Page excerpt:

For nearly 50 years, turfgrass researcher Wayne Hanna pursued his professional goals at the University of Georgia, first with the U.S. Department of Agriculture’s Agricultural Research Service (USDA-ARS) and then as a full professor in the College of Agricultural and Environmental Sciences (CAES).
Hanna is known for his work in the UGA Turfgrass Breeding Program, through which he produced popular turfgrasses such as TifSport, TifEagle, TifGrand, TifBlair and, more recently, TifTuf. Hanna's grasses are used around the world, including at premier entertainment and sporting venues.
Now he and his wife, Barbara Hanna, have made a gift to establish the CAES Georgia Mountain Research and Education Center (GMREC) Endowment to inspire and support others as they learn about and pursue agricultural and environmental research.
“Education, learning, creativity and international travel have been so important to us that we want to pass it on to other students and programs,” said Hanna, who retired in June 2020 from the Department of Crop and Soil Sciences. “We established our most recent endowment at the Georgia Mountain Research and Education Center because this location represents UGA well by reaching out to local residents from all walks of life, including primary school students, providing workshops, field days, agricultural tours and more. We want this endowment to enrich the mountain station’s outreach.”

(Records from a collection)
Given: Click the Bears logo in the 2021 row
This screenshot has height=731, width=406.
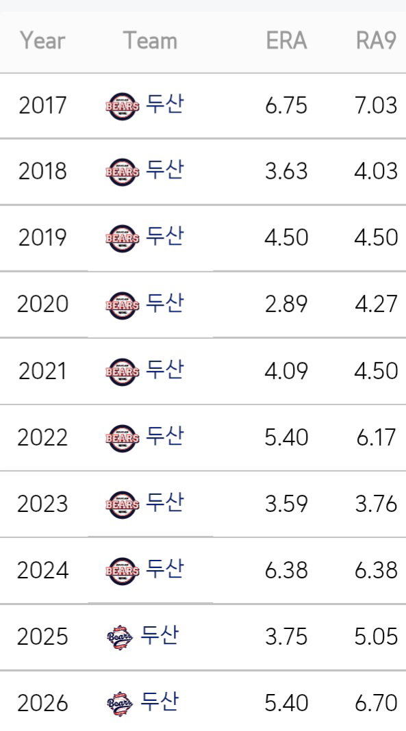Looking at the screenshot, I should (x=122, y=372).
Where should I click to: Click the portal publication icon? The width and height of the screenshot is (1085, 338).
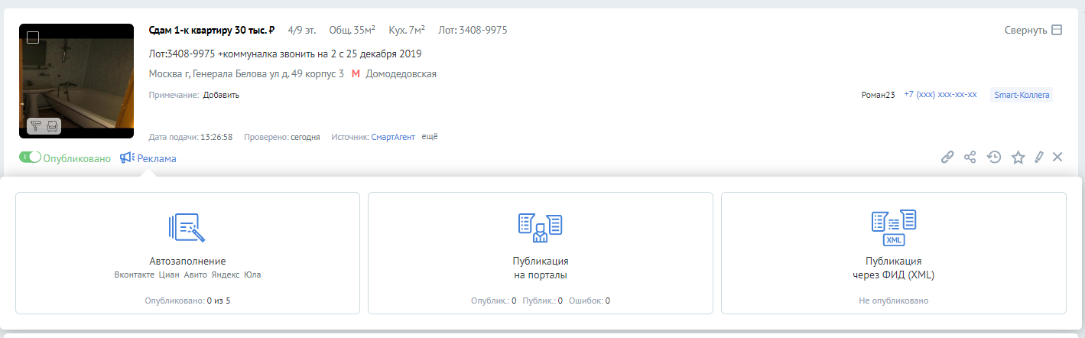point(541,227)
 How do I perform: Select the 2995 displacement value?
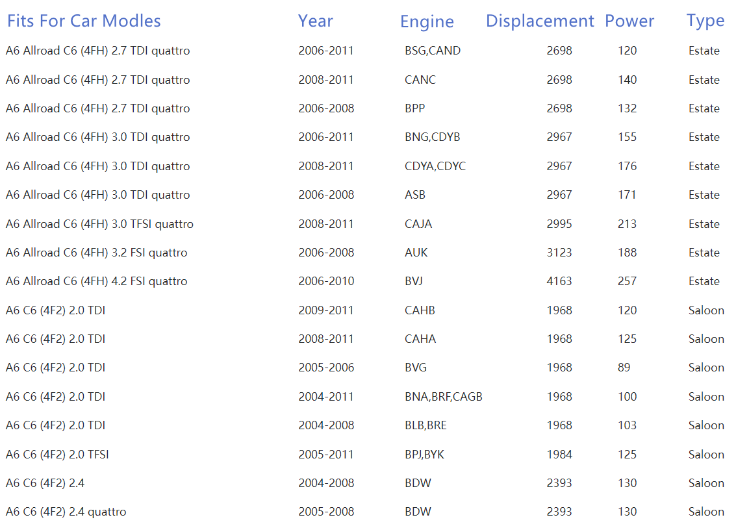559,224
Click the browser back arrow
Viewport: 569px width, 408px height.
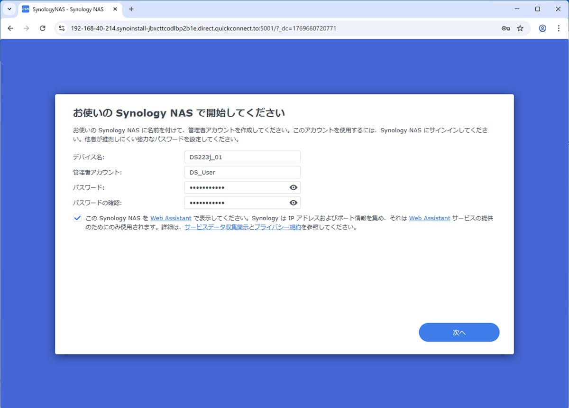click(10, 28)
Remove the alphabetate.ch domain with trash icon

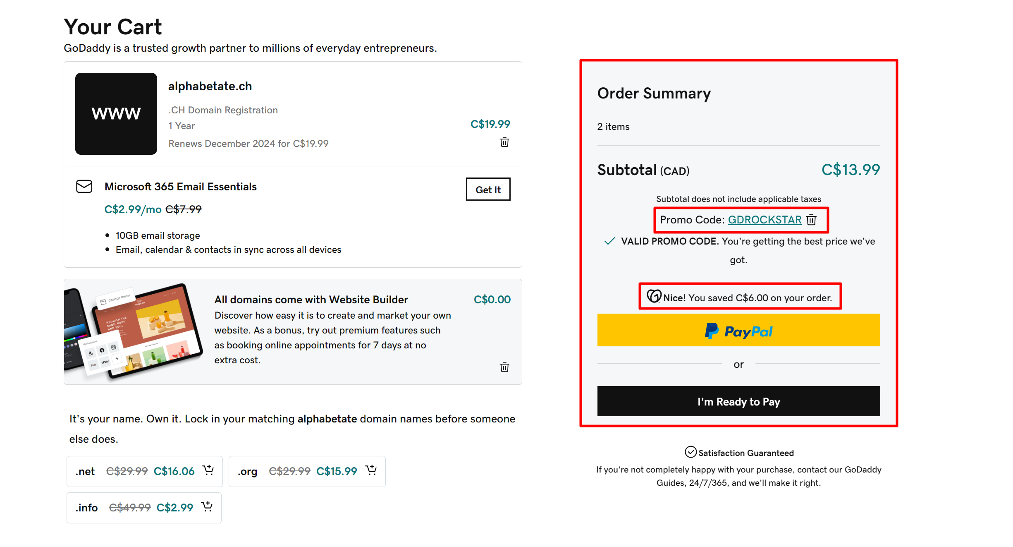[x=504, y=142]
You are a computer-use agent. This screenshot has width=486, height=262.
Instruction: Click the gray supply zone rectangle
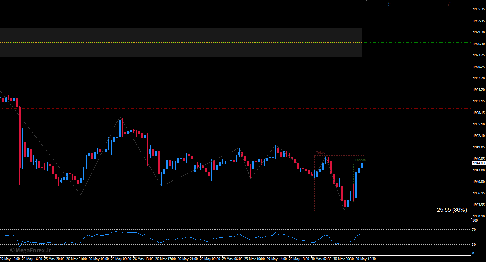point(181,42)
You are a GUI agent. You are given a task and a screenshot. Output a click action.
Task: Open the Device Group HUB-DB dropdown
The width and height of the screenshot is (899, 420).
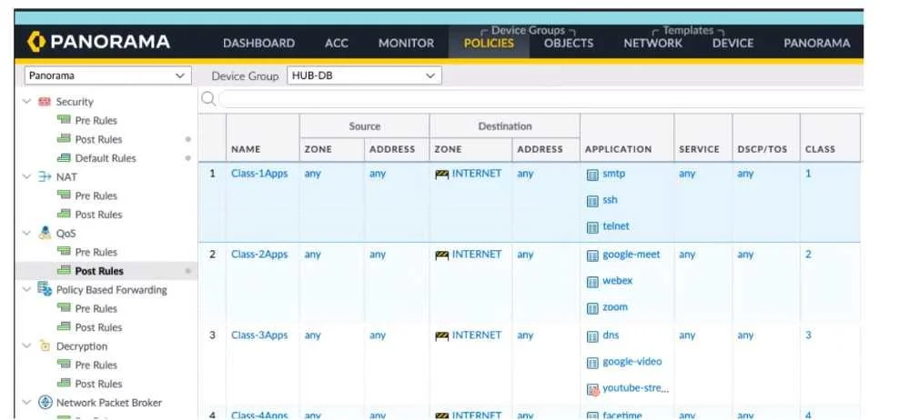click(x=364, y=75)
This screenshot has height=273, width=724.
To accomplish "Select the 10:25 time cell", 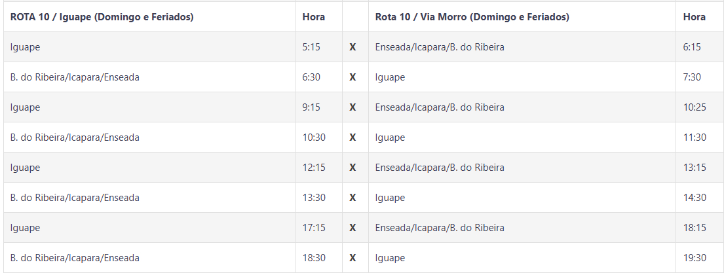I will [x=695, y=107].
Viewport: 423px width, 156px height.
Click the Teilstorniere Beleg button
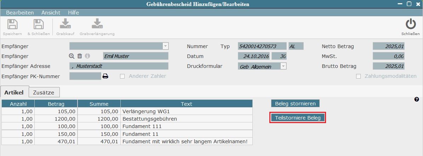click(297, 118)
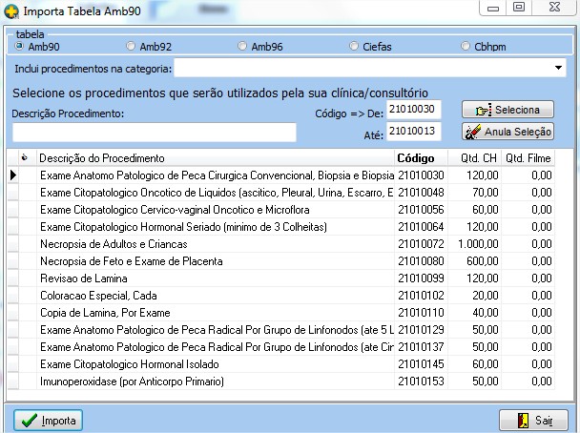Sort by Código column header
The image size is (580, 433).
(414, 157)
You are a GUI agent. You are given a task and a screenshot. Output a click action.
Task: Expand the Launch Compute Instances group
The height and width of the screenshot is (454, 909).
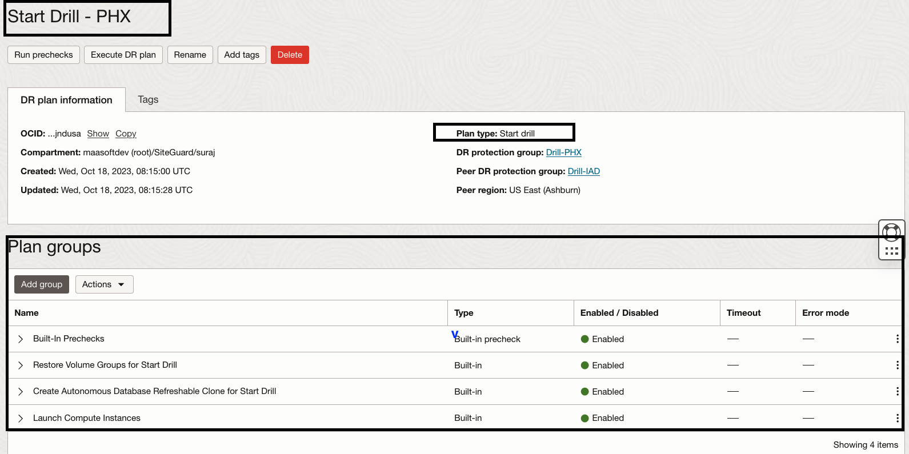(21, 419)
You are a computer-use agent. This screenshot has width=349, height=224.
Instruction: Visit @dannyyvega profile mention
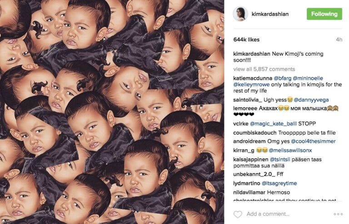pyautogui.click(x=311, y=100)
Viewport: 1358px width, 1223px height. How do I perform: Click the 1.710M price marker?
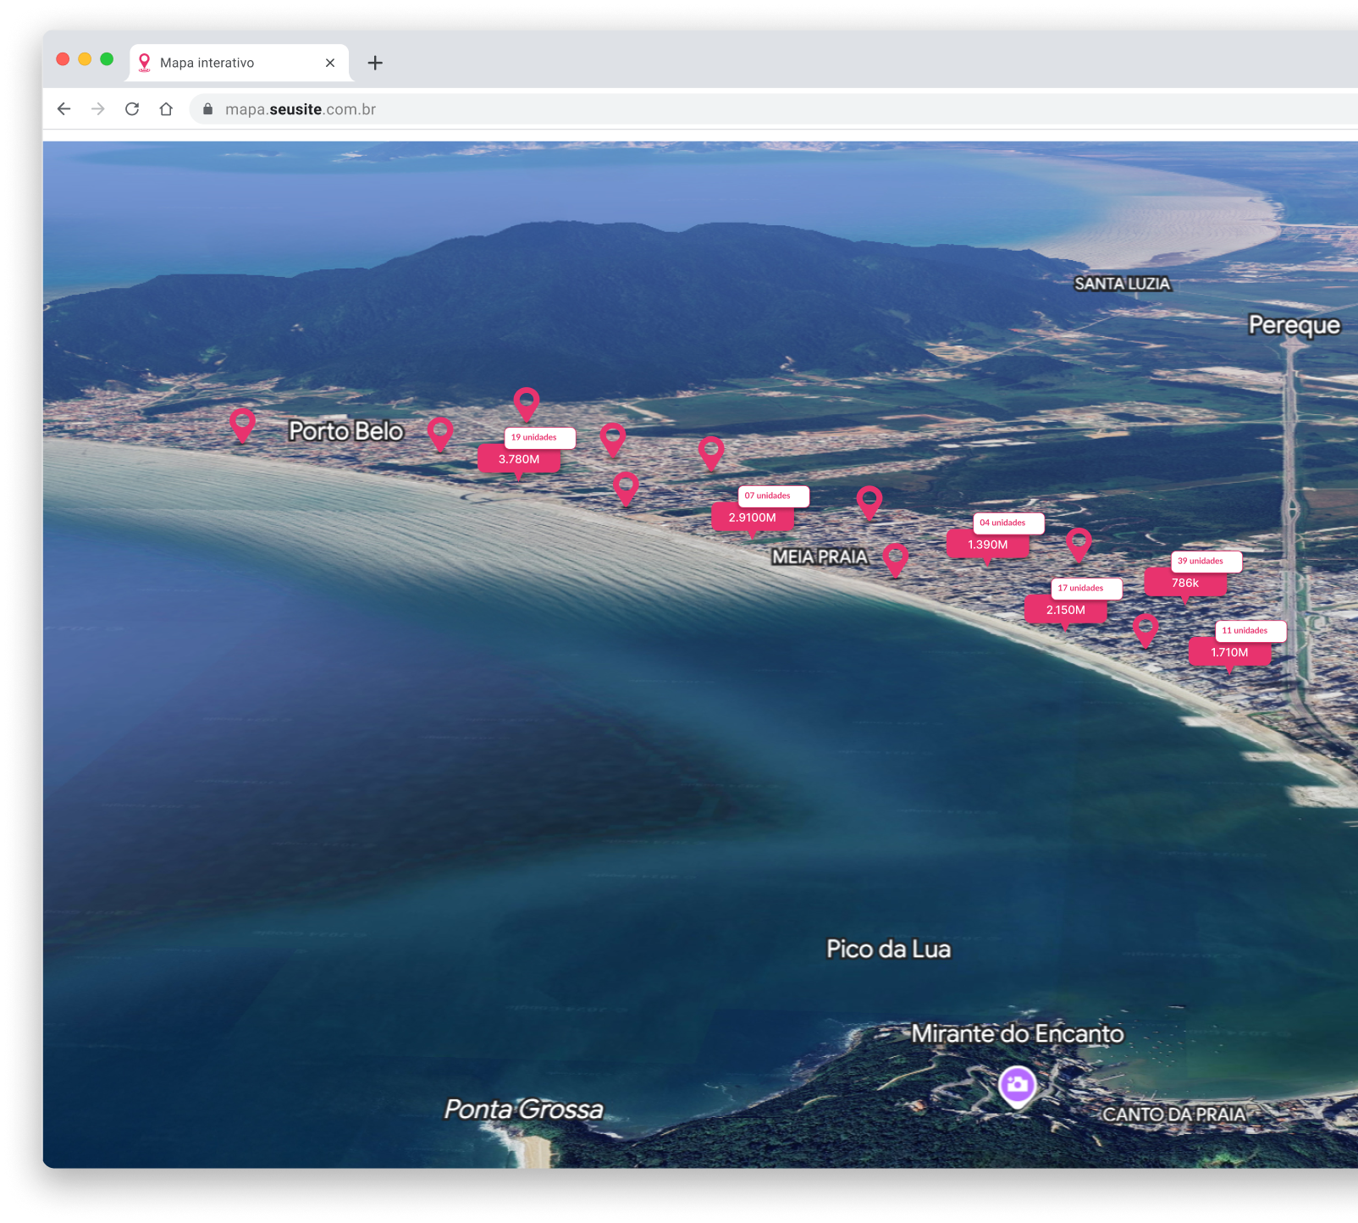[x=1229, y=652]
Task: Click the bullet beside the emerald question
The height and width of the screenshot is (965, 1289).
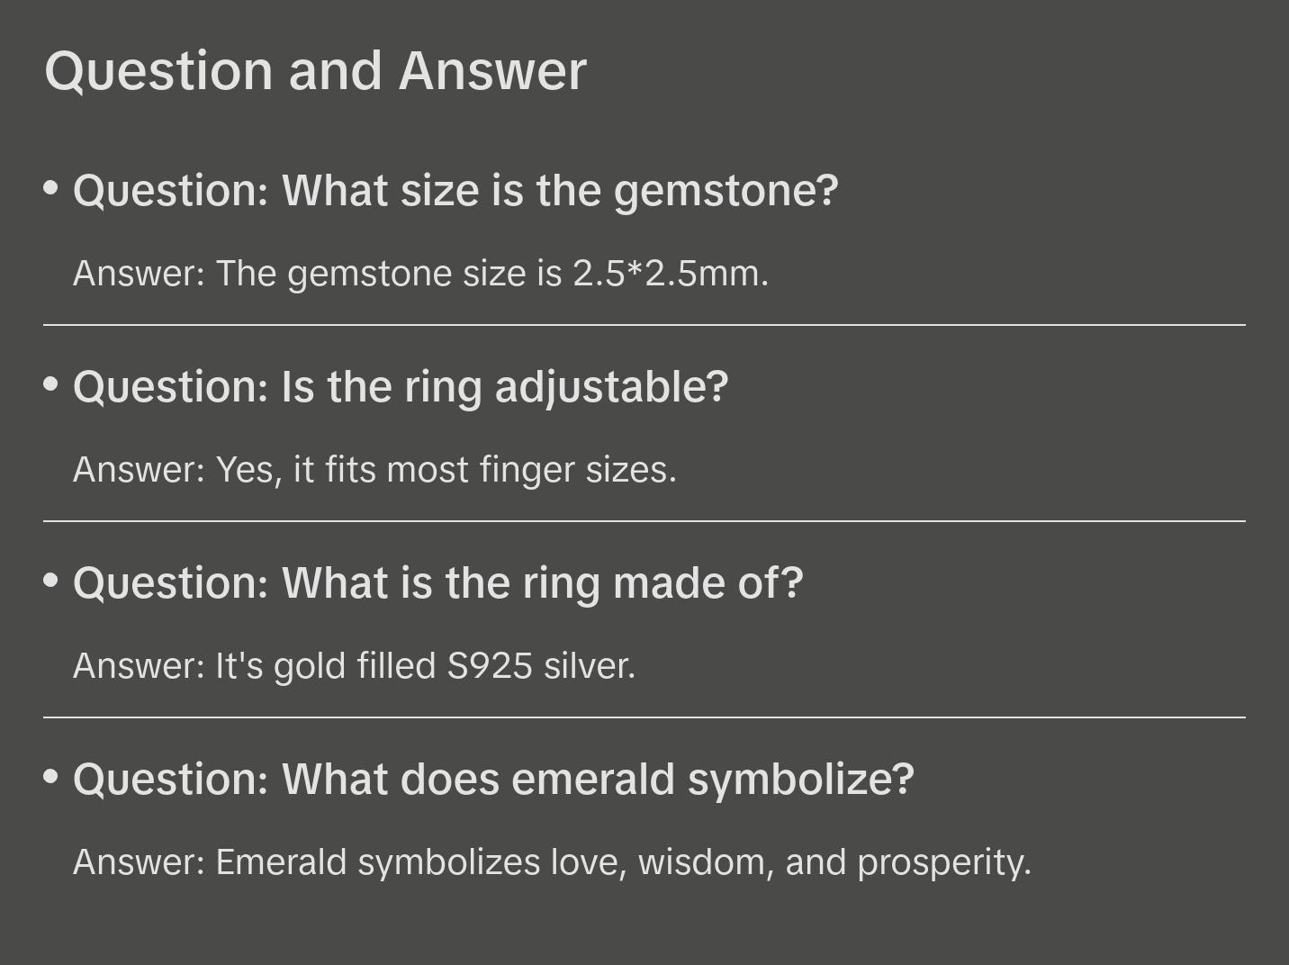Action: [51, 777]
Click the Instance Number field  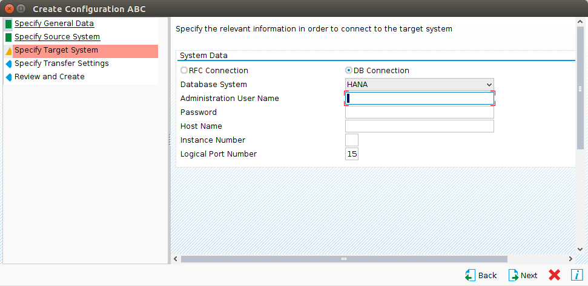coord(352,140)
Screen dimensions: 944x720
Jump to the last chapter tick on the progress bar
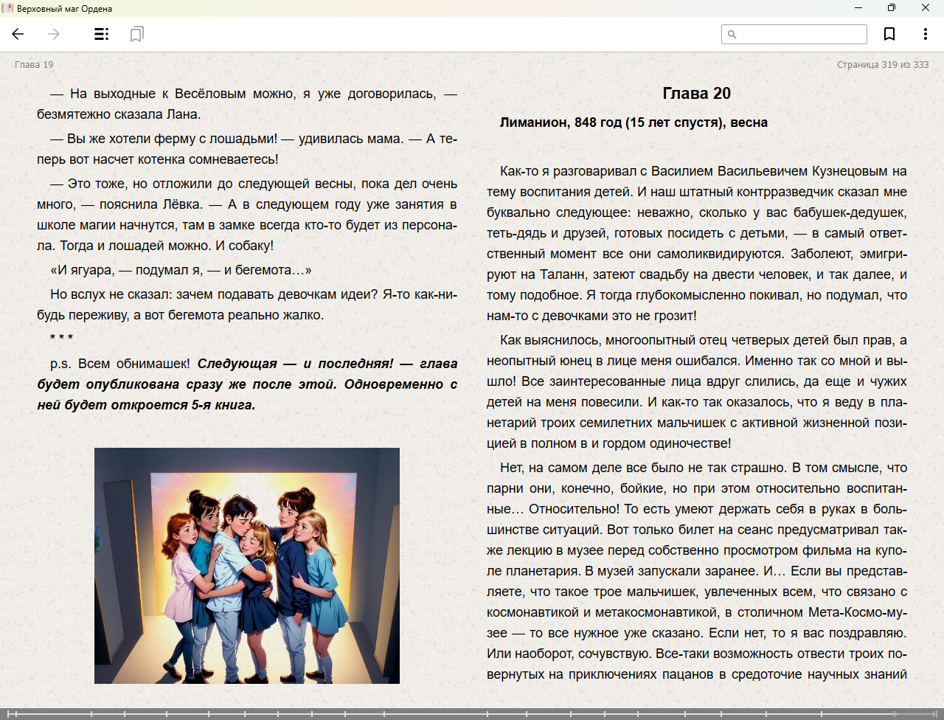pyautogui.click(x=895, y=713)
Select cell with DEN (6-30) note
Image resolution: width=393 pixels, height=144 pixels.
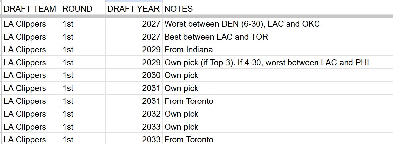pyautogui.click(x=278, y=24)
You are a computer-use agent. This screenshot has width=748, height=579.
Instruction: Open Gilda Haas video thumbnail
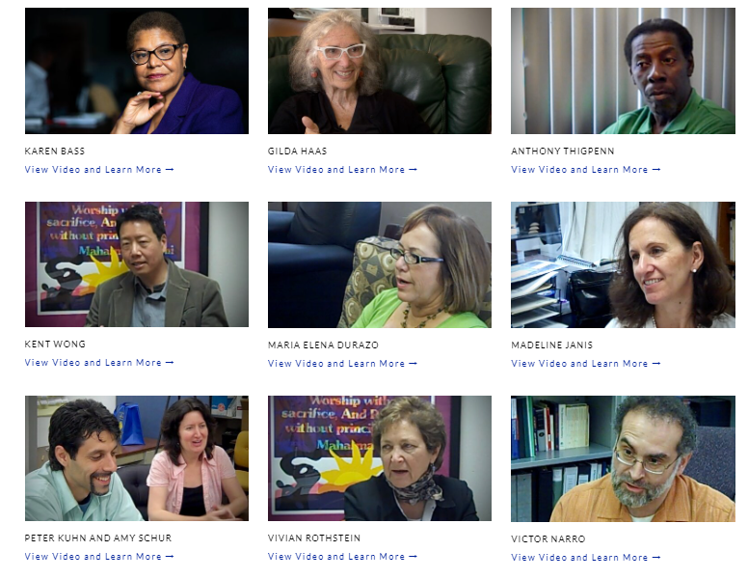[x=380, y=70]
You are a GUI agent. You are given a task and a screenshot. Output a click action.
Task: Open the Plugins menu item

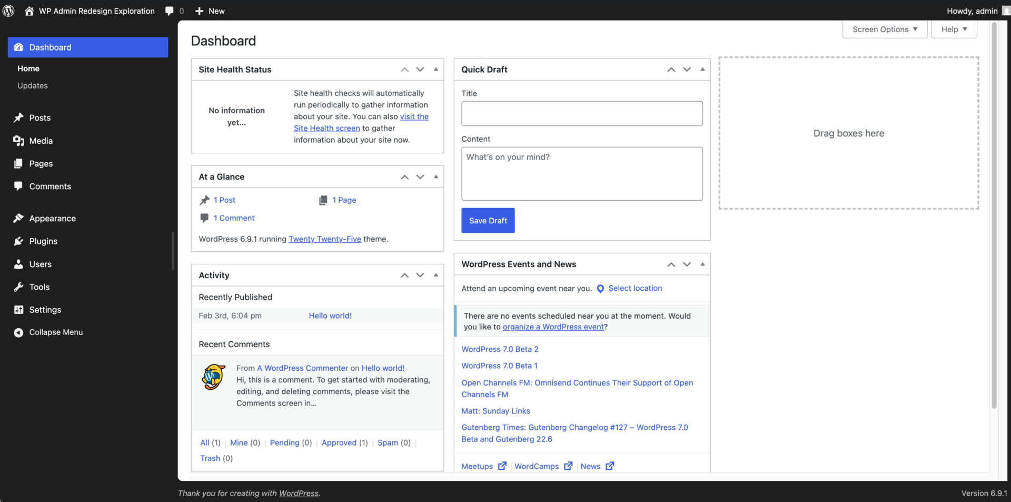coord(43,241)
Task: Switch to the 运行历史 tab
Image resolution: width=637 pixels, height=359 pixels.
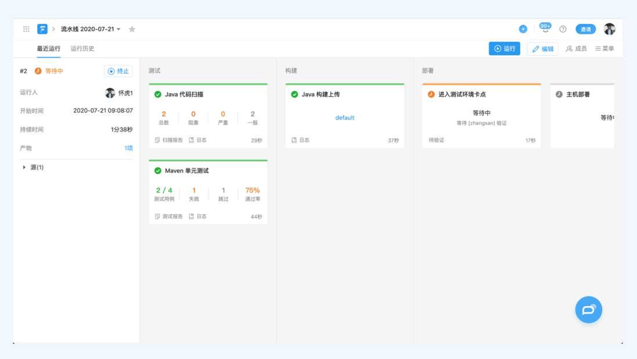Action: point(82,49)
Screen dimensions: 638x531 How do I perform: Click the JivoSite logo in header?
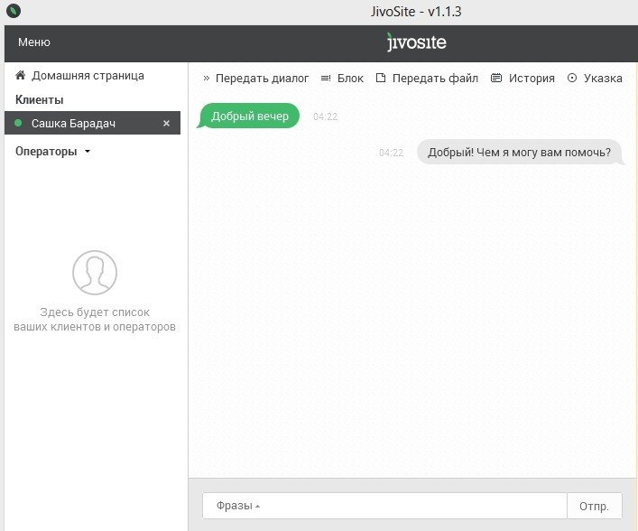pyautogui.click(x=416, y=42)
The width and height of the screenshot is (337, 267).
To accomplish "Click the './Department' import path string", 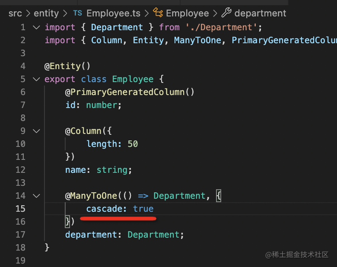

About this exercise:
In one to three sentences, explain why, according to the passage about Wayne Hanna's gift, the Hannas chose the Georgia Mountain Research and Education Center for their most recent endowment.

Task output:
Hanna said the center represents UGA well because it reaches out to local residents from all walks of life, including primary school students, through workshops, field days, agricultural tours and more. The couple wants the endowment to enrich the mountain station's outreach.